Bright Cold Day

Home > Other > Bright Cold Day > Page 4
Bright Cold Day Page 4

by Victoria Ryder


  How was I supposed to tell a woman, who had already lost so much she'd become trapped in her own mind, that her only son was about to be killed? Would she even understand the words? It could only make her worse. But I couldn't not tell her. He was her son. Her child. Her first baby. One of the few people she — we — had left.

  Maybe she'd finally register what was going on. Maybe it would be something that finally broke through the veil of insanity she wore like a life jacket.

  Or maybe it would be the thing that tipped her over the edge.

  "It's Liam…"

  "What about Liam? I sent him to the store with your father. Considering you two useless girls still haven't got my coffee." I stared at her, mouth hanging open.

  "No. Mum that's not what—"

  "Now come on. Why have we shut all the neighbours out?" I glanced through the window to my left, through the narrow gap where the curtains didn't quite meet, and saw a small cluster of people crowded around the front of our house.

  So they'd come back.

  And they looked agitated. Word of Liam's punishment must have already been spreading, along with anger that they wouldn't be able to dole out their own retribution.

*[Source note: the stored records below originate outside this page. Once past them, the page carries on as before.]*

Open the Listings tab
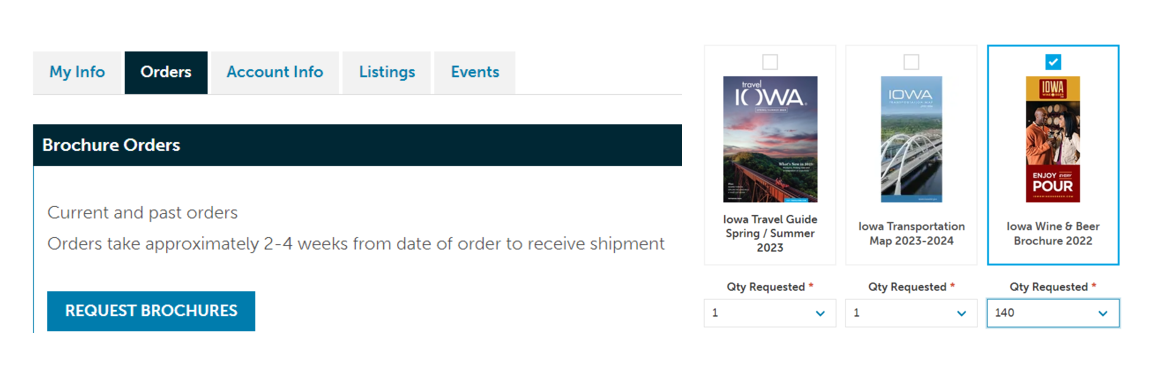 (387, 73)
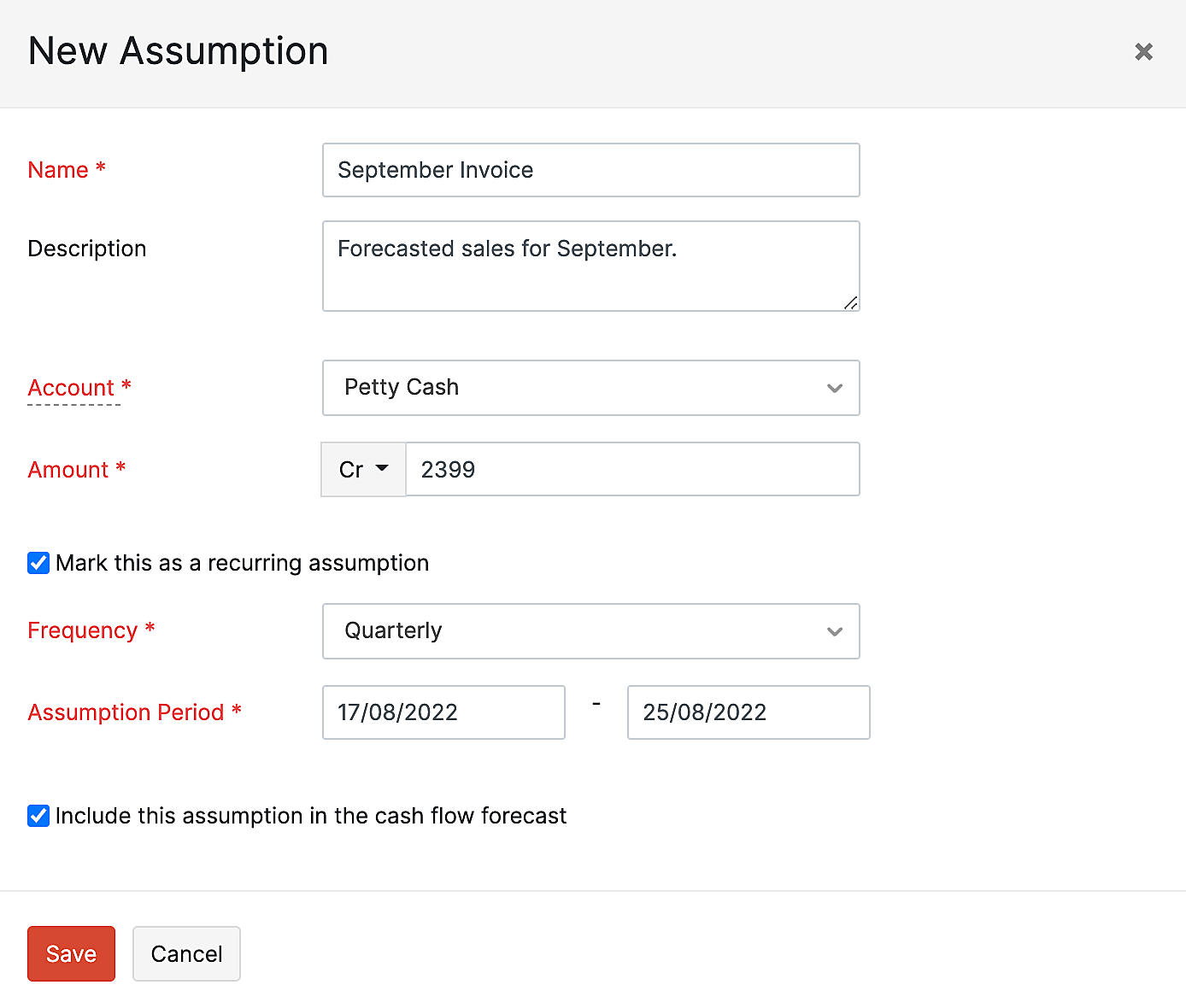The image size is (1186, 1008).
Task: Click the Account dropdown chevron
Action: [x=835, y=389]
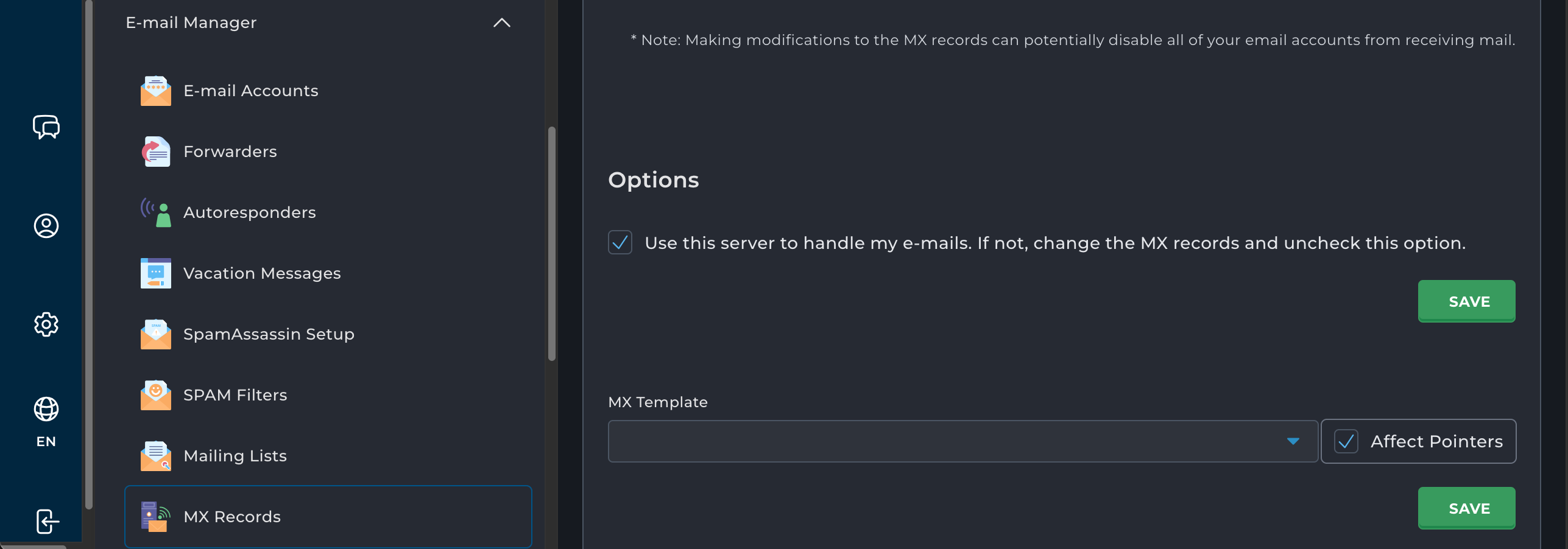Click the Autoresponders icon

click(156, 212)
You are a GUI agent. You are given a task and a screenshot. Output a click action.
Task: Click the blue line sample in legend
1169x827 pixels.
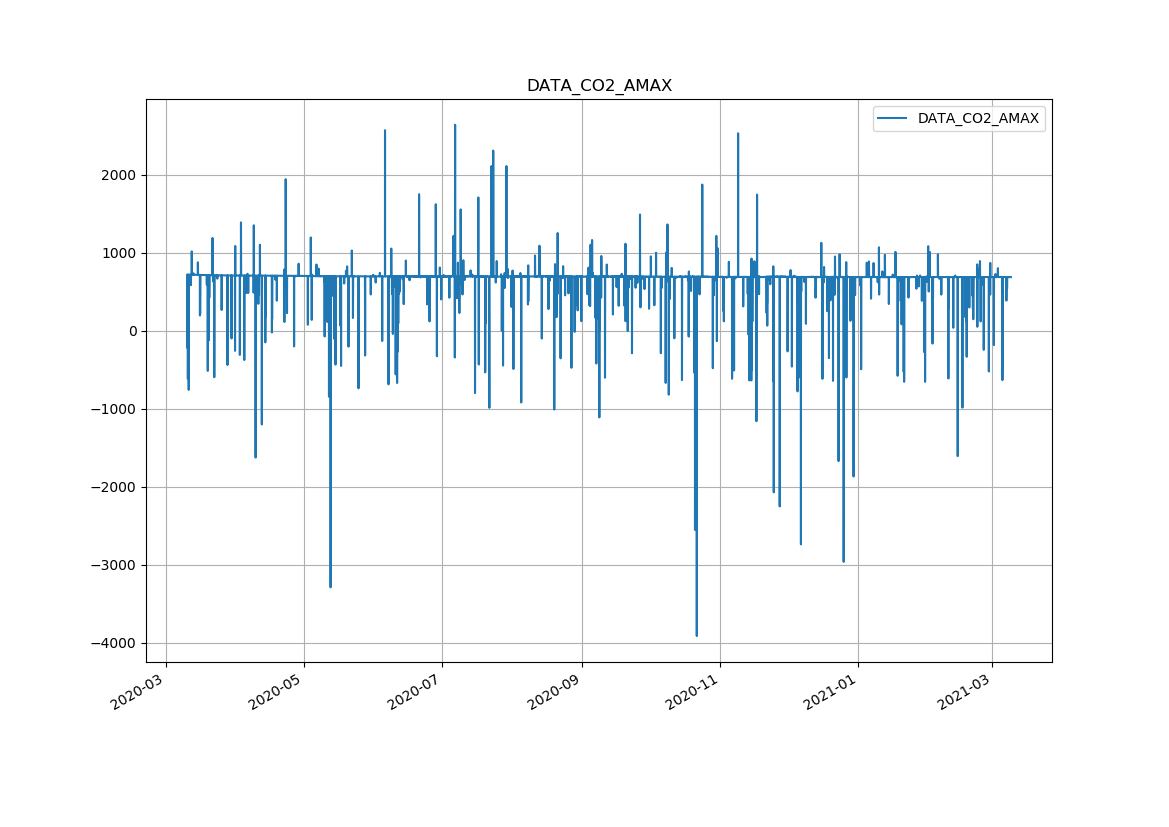point(893,119)
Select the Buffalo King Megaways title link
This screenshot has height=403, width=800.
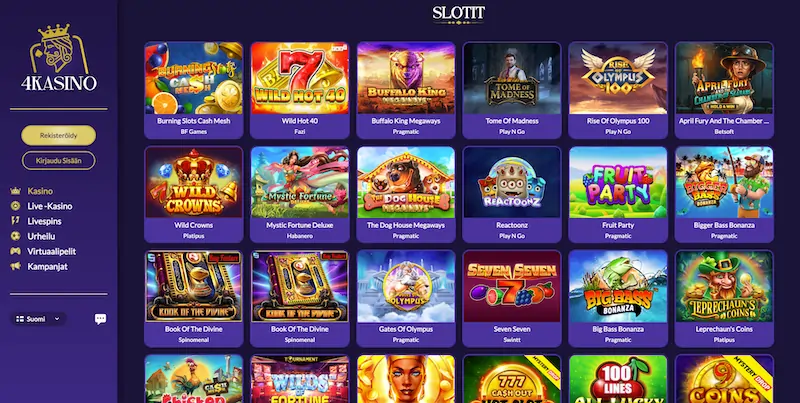pyautogui.click(x=406, y=121)
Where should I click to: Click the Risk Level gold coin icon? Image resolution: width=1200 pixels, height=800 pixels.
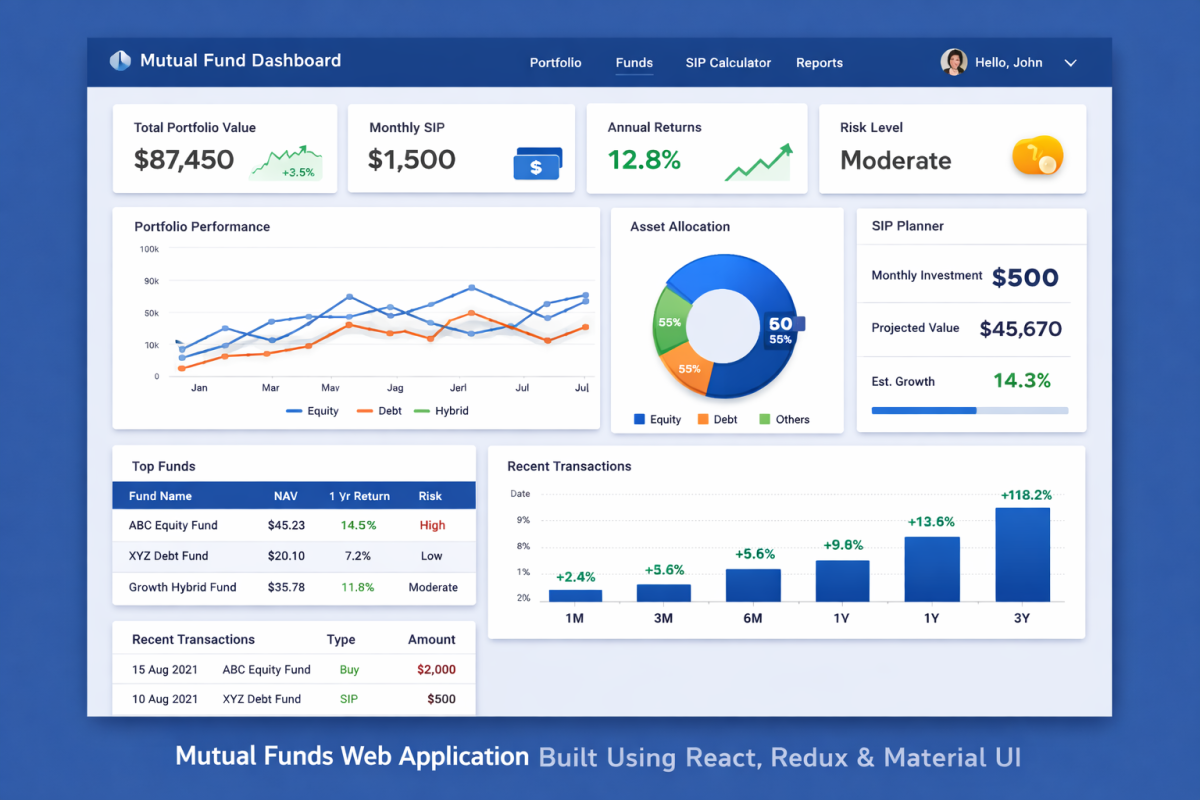pyautogui.click(x=1036, y=156)
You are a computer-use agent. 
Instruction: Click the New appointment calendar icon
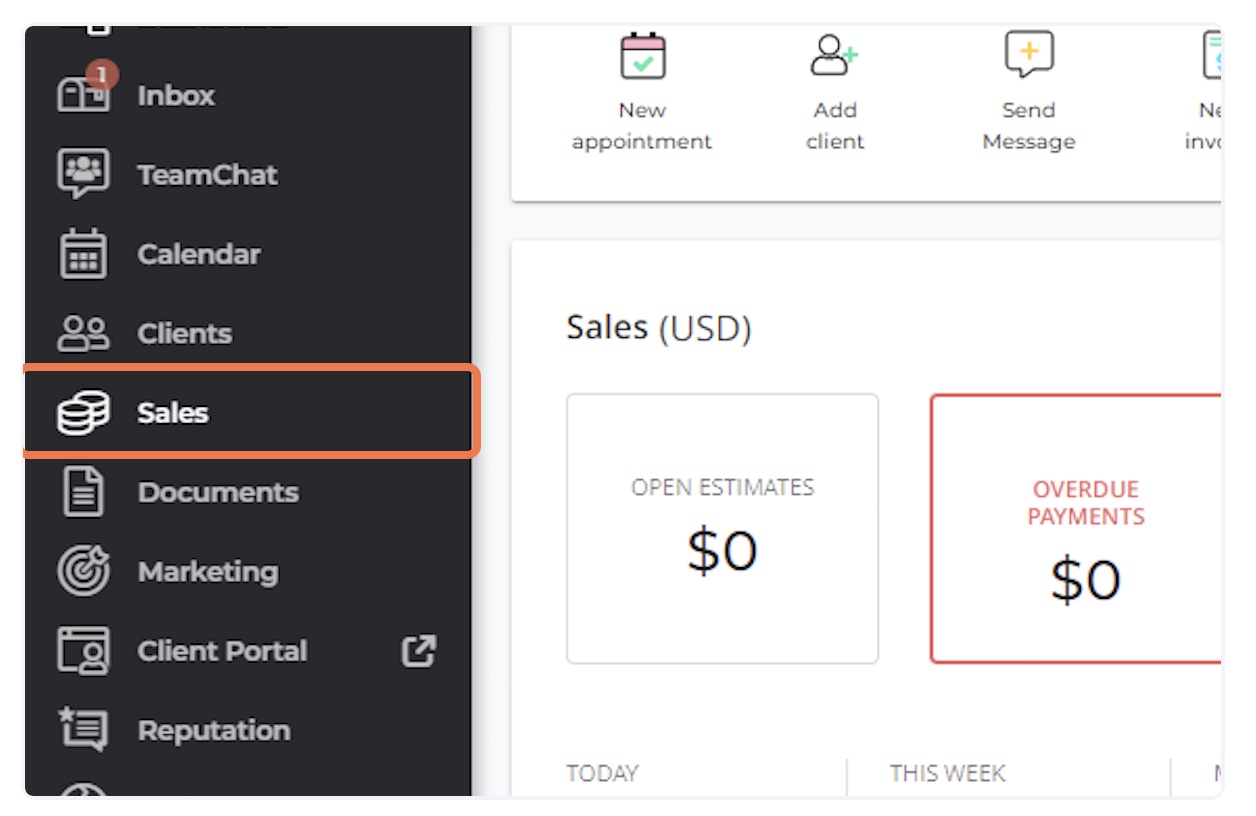coord(642,55)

  But what did she mean 'shut them out'? Did she want to let them in? This was bad. She was worse than normal. Could she somehow tell what was happening? Was it driving her over the edge already?

  "How can they be expected to stay for a nice dinner with us if you won't let them in?" Dinner? We hadn't eaten proper meals in twelve years, let alone had dinner guests. She shook her head at me and turned towards Gabby.

  "Come on darling. Let them in."

  "What? Are you crazy?" That was a stupid question, but I couldn't stop it as it threw itself out into the open. I didn't think she'd ever get to the point where she'd try to do something like this. Want to let murderous, deranged people into our house.

  "Don't be ridiculous Rosa." My mind was frozen. At least I wasn't trying to kill us all. Usually some part of her would have been able to pick up on the hostility in the air. Would have listened if we said it was a bad idea. Would have had enough self-preservation and parental instincts to give up.

  We backed away from the front entryway as the crowd outside turned violent once more. People started knocking on the walls, doors, windows, anything they could get to. Just to scare us. They talked louder, started to yell out at us. The things they said preyed on my anger. Made me want to punch back. But I couldn't.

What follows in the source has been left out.